MATERIAL PROVIDED »
Segment Open

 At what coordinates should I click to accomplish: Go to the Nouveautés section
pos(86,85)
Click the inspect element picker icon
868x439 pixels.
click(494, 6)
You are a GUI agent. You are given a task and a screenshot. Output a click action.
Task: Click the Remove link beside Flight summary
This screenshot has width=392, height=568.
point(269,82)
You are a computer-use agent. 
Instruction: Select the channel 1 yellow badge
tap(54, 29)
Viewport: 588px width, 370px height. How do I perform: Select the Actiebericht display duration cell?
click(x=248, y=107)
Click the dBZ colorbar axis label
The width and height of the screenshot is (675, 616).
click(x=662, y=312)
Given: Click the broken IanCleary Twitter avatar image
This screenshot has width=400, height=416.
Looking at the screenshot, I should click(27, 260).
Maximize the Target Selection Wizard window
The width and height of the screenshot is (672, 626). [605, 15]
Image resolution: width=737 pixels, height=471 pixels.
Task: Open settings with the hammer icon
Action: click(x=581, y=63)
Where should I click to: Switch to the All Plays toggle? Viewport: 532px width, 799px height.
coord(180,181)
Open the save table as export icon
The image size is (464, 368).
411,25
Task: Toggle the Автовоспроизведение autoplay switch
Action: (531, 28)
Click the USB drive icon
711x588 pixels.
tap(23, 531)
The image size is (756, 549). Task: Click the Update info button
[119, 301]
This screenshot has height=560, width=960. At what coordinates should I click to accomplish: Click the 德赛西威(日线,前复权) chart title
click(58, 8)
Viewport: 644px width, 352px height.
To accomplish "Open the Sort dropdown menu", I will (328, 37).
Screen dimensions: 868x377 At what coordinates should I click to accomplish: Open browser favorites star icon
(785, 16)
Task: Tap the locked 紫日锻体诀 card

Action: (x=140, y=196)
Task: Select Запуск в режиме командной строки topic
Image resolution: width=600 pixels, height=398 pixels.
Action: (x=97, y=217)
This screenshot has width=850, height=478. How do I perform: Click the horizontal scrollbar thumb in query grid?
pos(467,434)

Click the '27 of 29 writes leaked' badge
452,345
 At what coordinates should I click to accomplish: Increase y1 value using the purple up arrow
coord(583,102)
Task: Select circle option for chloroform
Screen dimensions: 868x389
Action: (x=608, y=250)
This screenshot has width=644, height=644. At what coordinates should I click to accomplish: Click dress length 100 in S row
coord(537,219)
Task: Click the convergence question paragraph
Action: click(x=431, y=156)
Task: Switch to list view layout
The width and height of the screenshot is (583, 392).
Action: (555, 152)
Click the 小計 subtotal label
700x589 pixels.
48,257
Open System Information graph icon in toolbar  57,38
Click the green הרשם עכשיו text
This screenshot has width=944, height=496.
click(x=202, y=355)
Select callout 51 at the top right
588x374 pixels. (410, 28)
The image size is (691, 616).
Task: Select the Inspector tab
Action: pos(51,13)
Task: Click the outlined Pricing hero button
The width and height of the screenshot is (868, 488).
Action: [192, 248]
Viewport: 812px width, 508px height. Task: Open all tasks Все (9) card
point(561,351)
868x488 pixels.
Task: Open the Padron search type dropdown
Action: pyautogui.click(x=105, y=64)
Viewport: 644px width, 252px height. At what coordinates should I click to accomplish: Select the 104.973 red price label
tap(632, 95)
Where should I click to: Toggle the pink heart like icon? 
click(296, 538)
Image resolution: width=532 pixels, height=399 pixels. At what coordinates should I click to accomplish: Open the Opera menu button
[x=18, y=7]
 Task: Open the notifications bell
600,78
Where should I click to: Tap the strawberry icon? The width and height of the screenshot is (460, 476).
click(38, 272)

Segment Closed

EXERCISE »
Make an exact copy of the material above.

RESPONSE TO THE TASK »
 At what coordinates should I click to accomplish: Go to the Nouveautés section
pos(86,85)
Click the inspect element picker icon
868x439 pixels.
click(494, 6)
You are a GUI agent. You are given a task and a screenshot. Output a click action.
Task: Click the Remove link beside Flight summary
This screenshot has width=392, height=568.
point(269,82)
You are a computer-use agent. 
Instruction: Select the channel 1 yellow badge
tap(54, 29)
Viewport: 588px width, 370px height. How do I perform: Select the Actiebericht display duration cell?
click(x=248, y=107)
Click the dBZ colorbar axis label
The width and height of the screenshot is (675, 616).
click(x=662, y=312)
Given: Click the broken IanCleary Twitter avatar image
This screenshot has width=400, height=416.
Looking at the screenshot, I should click(27, 260).
Maximize the Target Selection Wizard window
The width and height of the screenshot is (672, 626). [605, 15]
Image resolution: width=737 pixels, height=471 pixels.
Task: Open settings with the hammer icon
Action: click(x=581, y=63)
Where should I click to: Switch to the All Plays toggle? Viewport: 532px width, 799px height.
coord(180,181)
Open the save table as export icon
The image size is (464, 368).
411,25
Task: Toggle the Автовоспроизведение autoplay switch
Action: (531, 28)
Click the USB drive icon
711x588 pixels.
tap(23, 531)
The image size is (756, 549). Task: Click the Update info button
[119, 301]
This screenshot has height=560, width=960. At what coordinates should I click to accomplish: Click the 德赛西威(日线,前复权) chart title
click(58, 8)
Viewport: 644px width, 352px height.
To accomplish "Open the Sort dropdown menu", I will (328, 37).
Screen dimensions: 868x377 At what coordinates should I click to accomplish: Open browser favorites star icon
(785, 16)
Task: Tap the locked 紫日锻体诀 card

Action: (x=140, y=196)
Task: Select Запуск в режиме командной строки topic
Image resolution: width=600 pixels, height=398 pixels.
Action: (x=97, y=217)
This screenshot has width=850, height=478. How do I perform: Click the horizontal scrollbar thumb in query grid?
pos(467,434)

Click the '27 of 29 writes leaked' badge
452,345
 At what coordinates should I click to accomplish: Increase y1 value using the purple up arrow
coord(583,102)
Task: Select circle option for chloroform
Screen dimensions: 868x389
Action: (x=608, y=250)
This screenshot has width=644, height=644. At what coordinates should I click to accomplish: Click dress length 100 in S row
coord(537,219)
Task: Click the convergence question paragraph
Action: click(x=431, y=156)
Task: Switch to list view layout
The width and height of the screenshot is (583, 392).
Action: (555, 152)
Click the 小計 subtotal label
700x589 pixels.
48,257
Open System Information graph icon in toolbar  57,38
Click the green הרשם עכשיו text
This screenshot has width=944, height=496.
click(x=202, y=355)
Select callout 51 at the top right
588x374 pixels. (410, 28)
The image size is (691, 616).
Task: Select the Inspector tab
Action: pos(51,13)
Task: Click the outlined Pricing hero button
The width and height of the screenshot is (868, 488).
Action: [192, 248]
Viewport: 812px width, 508px height. Task: Open all tasks Все (9) card
point(561,351)
868x488 pixels.
Task: Open the Padron search type dropdown
Action: pyautogui.click(x=105, y=64)
Viewport: 644px width, 252px height. At what coordinates should I click to accomplish: Select the 104.973 red price label
tap(632, 95)
Where should I click to: Toggle the pink heart like icon? 
click(296, 538)
Image resolution: width=532 pixels, height=399 pixels. At what coordinates should I click to accomplish: Open the Opera menu button
[x=18, y=7]
 Task: Open the notifications bell
600,78
Where should I click to: Tap the strawberry icon? The width and height of the screenshot is (460, 476).
click(38, 272)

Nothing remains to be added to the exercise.